### TASK DIRECTIONS
Work through the entries below and show every line in which "computer" is found.
BEGIN MATERIAL FOR THIS EXERCISE
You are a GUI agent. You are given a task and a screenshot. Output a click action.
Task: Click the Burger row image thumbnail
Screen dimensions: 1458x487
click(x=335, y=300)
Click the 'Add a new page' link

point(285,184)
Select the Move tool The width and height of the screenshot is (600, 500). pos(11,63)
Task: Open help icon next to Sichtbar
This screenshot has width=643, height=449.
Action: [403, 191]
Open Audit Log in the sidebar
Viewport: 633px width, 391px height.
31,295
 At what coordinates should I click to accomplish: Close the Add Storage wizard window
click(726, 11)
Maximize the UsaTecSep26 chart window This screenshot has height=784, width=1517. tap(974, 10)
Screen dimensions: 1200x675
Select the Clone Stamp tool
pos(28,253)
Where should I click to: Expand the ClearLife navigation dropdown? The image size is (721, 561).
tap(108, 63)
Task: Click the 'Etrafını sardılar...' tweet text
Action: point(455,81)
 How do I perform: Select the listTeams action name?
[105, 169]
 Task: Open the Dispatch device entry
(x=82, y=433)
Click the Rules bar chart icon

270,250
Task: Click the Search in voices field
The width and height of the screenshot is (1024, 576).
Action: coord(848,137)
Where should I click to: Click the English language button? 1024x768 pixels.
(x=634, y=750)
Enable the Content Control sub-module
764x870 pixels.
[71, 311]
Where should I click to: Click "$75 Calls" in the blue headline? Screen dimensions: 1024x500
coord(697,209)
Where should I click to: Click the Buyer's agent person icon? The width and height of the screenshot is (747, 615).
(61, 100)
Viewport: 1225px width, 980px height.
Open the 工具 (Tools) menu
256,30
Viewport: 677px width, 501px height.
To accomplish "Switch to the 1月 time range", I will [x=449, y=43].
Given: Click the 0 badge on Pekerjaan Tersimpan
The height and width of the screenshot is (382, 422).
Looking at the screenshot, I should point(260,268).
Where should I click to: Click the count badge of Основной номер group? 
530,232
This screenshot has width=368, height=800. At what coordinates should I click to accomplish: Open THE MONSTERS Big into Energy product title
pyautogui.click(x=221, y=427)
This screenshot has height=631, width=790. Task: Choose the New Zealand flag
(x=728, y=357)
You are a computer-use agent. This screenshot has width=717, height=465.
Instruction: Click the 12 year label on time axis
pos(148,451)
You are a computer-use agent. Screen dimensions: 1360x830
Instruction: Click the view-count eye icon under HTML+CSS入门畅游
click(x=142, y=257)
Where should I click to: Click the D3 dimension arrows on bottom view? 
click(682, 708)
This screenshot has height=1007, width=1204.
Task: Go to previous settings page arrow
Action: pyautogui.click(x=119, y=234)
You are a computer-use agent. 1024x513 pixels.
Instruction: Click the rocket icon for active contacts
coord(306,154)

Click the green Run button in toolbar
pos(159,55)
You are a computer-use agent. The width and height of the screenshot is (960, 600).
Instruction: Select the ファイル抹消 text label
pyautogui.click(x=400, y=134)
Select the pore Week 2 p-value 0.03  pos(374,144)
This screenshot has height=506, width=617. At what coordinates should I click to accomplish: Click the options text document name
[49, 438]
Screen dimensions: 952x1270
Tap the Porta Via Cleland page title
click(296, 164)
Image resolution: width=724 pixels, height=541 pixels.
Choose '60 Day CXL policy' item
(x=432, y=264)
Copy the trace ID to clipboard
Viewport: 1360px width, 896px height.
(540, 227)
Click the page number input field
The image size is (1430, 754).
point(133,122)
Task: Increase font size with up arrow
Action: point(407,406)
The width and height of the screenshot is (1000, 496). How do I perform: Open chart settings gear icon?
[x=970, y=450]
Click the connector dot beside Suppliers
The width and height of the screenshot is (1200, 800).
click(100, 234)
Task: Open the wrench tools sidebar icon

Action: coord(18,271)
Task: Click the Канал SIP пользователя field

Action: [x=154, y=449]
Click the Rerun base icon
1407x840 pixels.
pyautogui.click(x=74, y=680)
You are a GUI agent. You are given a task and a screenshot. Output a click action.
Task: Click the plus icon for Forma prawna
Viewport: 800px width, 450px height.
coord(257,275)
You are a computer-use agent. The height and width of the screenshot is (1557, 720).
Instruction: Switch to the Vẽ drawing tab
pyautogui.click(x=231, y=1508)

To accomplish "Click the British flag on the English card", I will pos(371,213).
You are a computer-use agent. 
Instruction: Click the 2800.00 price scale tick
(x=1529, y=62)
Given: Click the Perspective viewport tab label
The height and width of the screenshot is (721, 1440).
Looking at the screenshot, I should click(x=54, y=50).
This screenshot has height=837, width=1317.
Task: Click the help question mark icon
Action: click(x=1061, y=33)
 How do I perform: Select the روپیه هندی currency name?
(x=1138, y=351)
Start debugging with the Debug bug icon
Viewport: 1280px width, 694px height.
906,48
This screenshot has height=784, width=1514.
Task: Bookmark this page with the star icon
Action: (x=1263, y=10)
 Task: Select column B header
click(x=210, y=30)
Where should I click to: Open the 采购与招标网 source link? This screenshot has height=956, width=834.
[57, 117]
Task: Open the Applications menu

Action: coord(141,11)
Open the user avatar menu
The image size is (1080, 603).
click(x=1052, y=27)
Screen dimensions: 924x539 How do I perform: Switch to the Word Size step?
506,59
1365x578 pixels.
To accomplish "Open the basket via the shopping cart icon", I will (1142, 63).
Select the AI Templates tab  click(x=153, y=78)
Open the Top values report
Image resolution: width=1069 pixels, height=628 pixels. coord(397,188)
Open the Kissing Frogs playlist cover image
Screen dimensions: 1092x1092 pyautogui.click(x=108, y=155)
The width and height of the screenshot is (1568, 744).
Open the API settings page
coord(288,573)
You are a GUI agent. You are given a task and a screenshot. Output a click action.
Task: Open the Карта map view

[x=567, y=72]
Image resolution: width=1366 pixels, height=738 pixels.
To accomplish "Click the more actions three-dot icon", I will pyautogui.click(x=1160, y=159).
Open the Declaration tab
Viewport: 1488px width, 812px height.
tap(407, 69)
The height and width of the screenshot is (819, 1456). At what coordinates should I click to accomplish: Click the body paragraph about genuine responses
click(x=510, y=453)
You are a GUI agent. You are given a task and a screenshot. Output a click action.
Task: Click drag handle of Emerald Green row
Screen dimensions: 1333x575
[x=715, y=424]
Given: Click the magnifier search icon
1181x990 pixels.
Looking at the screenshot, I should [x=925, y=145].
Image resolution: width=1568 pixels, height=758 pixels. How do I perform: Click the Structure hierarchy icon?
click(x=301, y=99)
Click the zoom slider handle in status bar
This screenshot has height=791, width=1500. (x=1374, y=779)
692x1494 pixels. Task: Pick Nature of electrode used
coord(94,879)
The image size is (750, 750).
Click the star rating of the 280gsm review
END MATERIAL FOR THIS EXERCISE
### RESULT
You are a computer-use agent. This screenshot has width=717, height=465.
You are a computer-use agent. Screen dimensions: 1360x830
You are a computer-use agent. 1024x513 pixels.
You are a computer-use agent. The width and height of the screenshot is (960, 600).
You are a computer-use agent. The height and width of the screenshot is (1557, 720).
You are a computer-use agent. 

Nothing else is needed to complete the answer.